The following two tables summarize the clinical trials conducted in the past three years concerning the treatments of perianal fistulas whether by the use of stem cells, their secretum, or PRP (Table 1, 2). 

Based on this, in all healing processes, combining MSCs with PRP is more effective in encouraging vascularization, proangiogenic potential, and tissue regeneration. Following PRP therapy, MSCs produce increased VEGF and SDF-1, which promotes endothelial cell migration and substantial vessel development [81].

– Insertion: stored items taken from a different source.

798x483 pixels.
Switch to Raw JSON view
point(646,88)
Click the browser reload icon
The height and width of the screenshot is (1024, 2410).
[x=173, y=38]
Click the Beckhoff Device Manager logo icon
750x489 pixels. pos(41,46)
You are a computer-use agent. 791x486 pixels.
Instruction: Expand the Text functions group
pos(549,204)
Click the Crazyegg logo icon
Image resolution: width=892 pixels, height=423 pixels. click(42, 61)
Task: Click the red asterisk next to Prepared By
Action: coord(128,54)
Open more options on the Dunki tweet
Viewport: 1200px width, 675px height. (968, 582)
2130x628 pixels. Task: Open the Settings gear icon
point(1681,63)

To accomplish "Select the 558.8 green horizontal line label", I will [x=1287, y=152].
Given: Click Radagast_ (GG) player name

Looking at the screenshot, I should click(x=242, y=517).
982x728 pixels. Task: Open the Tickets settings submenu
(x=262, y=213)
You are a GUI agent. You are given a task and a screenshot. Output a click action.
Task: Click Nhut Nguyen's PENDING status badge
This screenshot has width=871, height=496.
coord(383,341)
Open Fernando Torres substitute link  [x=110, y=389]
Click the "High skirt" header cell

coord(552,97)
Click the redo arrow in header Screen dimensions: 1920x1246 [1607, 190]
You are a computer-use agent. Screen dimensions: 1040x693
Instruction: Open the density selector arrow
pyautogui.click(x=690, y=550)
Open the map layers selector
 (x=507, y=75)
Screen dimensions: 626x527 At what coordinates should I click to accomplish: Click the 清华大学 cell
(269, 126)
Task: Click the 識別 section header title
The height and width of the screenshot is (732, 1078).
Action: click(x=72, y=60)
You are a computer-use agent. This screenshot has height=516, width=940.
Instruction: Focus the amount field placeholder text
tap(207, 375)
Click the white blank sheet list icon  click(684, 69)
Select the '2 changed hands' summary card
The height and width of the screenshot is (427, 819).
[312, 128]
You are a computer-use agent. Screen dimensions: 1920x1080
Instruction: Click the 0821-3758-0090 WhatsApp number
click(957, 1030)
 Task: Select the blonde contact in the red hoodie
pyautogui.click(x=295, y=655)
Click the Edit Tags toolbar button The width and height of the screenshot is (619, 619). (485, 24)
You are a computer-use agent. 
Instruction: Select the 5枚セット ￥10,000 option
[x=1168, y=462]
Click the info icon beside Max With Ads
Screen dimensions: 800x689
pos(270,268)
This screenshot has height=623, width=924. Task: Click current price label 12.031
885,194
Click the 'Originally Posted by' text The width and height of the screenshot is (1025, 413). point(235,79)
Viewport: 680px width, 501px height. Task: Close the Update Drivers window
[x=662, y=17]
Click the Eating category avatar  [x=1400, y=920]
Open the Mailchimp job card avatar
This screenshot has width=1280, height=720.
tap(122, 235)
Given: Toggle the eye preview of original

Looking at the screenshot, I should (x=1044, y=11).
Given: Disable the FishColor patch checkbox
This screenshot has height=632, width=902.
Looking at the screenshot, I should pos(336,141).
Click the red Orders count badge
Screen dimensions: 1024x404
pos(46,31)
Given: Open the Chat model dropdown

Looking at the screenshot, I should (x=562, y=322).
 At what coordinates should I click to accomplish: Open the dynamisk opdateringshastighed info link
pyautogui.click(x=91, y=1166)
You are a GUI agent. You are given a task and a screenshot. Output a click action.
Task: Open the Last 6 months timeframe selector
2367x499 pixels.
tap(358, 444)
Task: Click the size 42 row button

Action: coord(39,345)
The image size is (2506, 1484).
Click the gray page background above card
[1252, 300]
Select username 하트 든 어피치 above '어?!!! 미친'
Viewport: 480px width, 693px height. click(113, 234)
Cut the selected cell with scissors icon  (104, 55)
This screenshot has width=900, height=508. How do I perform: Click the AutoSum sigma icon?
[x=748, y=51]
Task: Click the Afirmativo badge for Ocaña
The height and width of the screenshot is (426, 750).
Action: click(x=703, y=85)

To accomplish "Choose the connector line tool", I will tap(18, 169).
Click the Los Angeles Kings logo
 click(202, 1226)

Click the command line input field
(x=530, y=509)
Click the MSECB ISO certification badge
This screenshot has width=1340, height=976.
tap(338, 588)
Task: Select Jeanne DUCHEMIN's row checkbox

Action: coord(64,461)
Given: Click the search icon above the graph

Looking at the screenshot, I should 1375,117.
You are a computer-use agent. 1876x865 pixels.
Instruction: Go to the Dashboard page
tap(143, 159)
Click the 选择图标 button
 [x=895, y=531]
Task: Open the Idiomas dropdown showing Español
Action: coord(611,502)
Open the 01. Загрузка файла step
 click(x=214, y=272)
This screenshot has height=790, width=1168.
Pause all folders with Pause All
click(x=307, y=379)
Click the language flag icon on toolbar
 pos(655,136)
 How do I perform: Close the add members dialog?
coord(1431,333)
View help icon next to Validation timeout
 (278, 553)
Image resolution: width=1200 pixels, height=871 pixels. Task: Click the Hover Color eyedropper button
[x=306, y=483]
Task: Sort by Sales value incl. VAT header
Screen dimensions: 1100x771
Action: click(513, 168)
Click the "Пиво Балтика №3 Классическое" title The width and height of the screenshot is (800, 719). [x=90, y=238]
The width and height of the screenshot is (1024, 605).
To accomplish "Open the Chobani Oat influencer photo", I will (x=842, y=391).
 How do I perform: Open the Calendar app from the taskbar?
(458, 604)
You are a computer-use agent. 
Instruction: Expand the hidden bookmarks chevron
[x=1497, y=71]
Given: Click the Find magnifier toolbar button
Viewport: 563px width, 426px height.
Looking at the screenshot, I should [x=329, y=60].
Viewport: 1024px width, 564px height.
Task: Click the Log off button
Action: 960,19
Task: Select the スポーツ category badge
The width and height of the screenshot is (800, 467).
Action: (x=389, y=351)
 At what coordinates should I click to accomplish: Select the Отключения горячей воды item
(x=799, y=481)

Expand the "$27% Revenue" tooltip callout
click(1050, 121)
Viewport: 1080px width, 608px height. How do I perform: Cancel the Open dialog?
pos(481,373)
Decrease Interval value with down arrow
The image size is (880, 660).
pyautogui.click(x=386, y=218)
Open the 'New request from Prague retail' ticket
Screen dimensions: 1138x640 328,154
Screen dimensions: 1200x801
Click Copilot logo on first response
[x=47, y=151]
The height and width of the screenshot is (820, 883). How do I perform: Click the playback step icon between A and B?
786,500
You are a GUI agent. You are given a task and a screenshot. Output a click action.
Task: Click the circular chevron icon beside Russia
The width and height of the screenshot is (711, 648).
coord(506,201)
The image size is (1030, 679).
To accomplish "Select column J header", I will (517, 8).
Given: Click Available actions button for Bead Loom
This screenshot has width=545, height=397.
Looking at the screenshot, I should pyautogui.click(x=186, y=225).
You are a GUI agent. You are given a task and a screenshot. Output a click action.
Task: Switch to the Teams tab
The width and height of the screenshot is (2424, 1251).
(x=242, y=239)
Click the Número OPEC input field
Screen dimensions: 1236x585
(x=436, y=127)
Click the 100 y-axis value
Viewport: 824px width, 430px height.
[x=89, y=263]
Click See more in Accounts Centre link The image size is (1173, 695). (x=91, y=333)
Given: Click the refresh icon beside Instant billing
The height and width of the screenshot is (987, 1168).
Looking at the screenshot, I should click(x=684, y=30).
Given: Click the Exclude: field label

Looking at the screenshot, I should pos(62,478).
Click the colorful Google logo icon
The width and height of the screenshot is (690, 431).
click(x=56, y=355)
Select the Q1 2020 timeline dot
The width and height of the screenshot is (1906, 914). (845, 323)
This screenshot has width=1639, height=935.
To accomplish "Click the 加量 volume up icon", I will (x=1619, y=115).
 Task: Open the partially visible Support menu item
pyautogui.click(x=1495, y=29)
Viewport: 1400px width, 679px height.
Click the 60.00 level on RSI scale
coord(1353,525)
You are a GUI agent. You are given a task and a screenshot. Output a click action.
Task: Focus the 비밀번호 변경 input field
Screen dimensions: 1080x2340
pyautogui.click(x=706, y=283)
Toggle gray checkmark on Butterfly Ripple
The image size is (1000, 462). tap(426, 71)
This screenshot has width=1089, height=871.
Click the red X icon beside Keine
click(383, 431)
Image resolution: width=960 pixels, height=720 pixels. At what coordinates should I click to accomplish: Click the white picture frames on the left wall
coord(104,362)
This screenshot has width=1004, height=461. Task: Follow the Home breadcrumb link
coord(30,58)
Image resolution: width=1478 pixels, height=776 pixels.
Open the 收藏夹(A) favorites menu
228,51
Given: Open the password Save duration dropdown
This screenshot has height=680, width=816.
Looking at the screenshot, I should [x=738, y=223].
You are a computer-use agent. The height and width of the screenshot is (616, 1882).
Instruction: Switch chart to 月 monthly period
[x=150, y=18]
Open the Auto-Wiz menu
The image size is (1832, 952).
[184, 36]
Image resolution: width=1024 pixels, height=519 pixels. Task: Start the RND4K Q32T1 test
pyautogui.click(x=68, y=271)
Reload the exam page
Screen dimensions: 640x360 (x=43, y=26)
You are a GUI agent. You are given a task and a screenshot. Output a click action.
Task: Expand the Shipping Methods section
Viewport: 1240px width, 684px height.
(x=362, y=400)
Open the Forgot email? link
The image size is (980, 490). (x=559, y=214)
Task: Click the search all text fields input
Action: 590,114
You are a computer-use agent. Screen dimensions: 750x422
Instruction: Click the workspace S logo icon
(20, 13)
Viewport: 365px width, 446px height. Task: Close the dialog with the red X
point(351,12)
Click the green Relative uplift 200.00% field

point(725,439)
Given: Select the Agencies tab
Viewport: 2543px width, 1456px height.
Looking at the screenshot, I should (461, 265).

Conclusion and Future Perspective 
This review highlights the promising role of novel therapies, including MSC and PRP therapies, in the setting of perianal fistula. Both treatments are considered exciting new treatment options for patients with complex, treatment-refractory perianal fistulas. It is believed that these treatments will result in reduction in inflammation, decrease symptoms and lower the chance of flare-ups. MSC/PRP therapy is a safe treatment and has a strong immunomodulatory effect. This can reduce negative immune responses in patients with perianal fistula. So far, MSC treatment is showing the highest efficiency when compared to other conventional therapeutic options. This minimally invasive tool also avoids obnoxious side effects related to conventional surgical treatment, along with a reduction in relapses. Even though there are no studies confirming the long-term efficiency of MSC treatment and PRP treatment; however, there were also no signs of MSCs rejection, indicating a potential positive long-term outcome.